From f05a47309ec8842387e88eab856df55c6910b57b Mon Sep 17 00:00:00 2001
From: teknium1 <127238744+teknium1@users.noreply.github.com>
Date: Tue, 26 May 2026 14:16:29 -0700
Subject: [PATCH] fix(gateway): refresh cached agent tools on /reload-mcp
MIME-Version: 1.0
Content-Type: text/plain; charset=UTF-8
Content-Transfer-Encoding: 8bit

When the gateway processes /reload-mcp, it reconnects MCP servers and
updates the global _servers registry, but cached AIAgent instances in
_agent_cache keep the tools list they were built with. The user had to
also run /new (discarding conversation history) before the agent could
see the new tools — even though /reload-mcp had succeeded.

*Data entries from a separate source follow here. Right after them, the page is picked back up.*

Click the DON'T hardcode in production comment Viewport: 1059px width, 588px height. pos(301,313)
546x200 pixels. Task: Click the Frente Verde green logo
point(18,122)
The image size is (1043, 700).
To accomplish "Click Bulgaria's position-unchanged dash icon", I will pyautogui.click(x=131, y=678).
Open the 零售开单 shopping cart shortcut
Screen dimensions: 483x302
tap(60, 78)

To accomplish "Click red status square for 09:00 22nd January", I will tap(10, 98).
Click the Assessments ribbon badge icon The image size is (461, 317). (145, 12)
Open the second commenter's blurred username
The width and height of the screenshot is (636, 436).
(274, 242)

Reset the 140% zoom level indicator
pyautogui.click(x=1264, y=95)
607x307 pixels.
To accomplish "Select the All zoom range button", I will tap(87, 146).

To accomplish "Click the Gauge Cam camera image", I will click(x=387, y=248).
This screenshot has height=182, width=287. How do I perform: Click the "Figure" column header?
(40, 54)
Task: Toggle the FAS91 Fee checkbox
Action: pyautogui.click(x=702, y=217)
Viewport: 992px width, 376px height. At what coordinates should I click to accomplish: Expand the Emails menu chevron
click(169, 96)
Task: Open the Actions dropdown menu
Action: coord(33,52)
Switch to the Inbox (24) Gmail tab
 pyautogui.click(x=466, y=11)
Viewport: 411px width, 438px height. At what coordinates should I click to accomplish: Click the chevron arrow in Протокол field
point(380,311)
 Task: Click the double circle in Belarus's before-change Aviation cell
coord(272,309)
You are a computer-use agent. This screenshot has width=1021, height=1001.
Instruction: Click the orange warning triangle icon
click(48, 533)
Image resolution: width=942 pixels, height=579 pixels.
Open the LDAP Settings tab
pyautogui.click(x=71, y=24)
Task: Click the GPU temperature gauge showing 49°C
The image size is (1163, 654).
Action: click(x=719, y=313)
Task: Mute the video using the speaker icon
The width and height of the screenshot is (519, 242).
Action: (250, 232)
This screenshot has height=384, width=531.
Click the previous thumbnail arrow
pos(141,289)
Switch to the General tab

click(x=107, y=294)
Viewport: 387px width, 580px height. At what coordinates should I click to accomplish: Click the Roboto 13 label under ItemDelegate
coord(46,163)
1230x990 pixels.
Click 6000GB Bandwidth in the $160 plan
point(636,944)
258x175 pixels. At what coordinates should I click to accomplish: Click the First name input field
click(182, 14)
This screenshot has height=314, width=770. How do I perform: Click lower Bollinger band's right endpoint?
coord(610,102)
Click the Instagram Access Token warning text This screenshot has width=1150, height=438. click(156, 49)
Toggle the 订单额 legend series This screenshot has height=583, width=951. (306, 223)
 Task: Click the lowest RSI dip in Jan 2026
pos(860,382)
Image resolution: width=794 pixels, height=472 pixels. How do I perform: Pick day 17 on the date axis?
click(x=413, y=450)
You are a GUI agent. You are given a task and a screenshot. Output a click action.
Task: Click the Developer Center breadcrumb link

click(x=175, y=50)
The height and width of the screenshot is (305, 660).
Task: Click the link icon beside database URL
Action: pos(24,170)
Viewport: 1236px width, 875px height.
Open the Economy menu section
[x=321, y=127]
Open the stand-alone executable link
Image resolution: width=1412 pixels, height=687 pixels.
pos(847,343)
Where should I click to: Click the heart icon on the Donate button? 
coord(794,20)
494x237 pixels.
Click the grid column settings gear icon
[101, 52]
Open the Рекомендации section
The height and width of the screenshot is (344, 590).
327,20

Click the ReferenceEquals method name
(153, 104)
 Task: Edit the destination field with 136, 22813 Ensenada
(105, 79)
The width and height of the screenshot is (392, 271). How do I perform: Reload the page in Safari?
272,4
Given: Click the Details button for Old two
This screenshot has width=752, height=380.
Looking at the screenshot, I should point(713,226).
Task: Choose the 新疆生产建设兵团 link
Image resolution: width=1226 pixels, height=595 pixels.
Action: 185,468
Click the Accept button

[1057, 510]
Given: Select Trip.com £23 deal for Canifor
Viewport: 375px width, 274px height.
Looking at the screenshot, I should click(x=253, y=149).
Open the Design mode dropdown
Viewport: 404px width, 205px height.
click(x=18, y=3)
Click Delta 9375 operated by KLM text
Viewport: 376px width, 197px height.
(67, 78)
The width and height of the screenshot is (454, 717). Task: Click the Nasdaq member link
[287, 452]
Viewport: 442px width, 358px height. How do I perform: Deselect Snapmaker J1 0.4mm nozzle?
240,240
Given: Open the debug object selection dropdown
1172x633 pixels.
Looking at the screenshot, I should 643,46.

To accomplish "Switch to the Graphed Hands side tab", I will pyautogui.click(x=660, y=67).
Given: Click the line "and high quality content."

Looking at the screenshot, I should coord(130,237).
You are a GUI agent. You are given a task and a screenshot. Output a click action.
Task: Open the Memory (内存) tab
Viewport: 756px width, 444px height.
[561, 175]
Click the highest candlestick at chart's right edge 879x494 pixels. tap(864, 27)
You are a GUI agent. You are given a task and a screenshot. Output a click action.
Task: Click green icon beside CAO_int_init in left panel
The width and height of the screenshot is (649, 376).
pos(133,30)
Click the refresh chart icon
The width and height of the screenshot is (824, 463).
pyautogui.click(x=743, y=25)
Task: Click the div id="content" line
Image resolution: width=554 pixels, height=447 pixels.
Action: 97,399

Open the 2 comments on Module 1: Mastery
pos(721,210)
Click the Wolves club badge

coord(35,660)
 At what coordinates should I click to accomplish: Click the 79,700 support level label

This patch refreshes each cached agent's .tools and .valid_tool_names
in _execute_mcp_reload after discovery returns, so existing sessions
pick up new MCP tools on their next turn. The slash-confirm gate in
_handle_reload_mcp_command already obtains user consent for the
implied prompt-cache invalidation before this code runs.

Mirrors the equivalent behaviour the CLI already does in cli.py
_reload_mcp. Per-agent enabled_toolsets and disabled_toolsets are
preserved so an agent that was scoped to a subset of toolsets does
not silently gain disabled tools after the reload.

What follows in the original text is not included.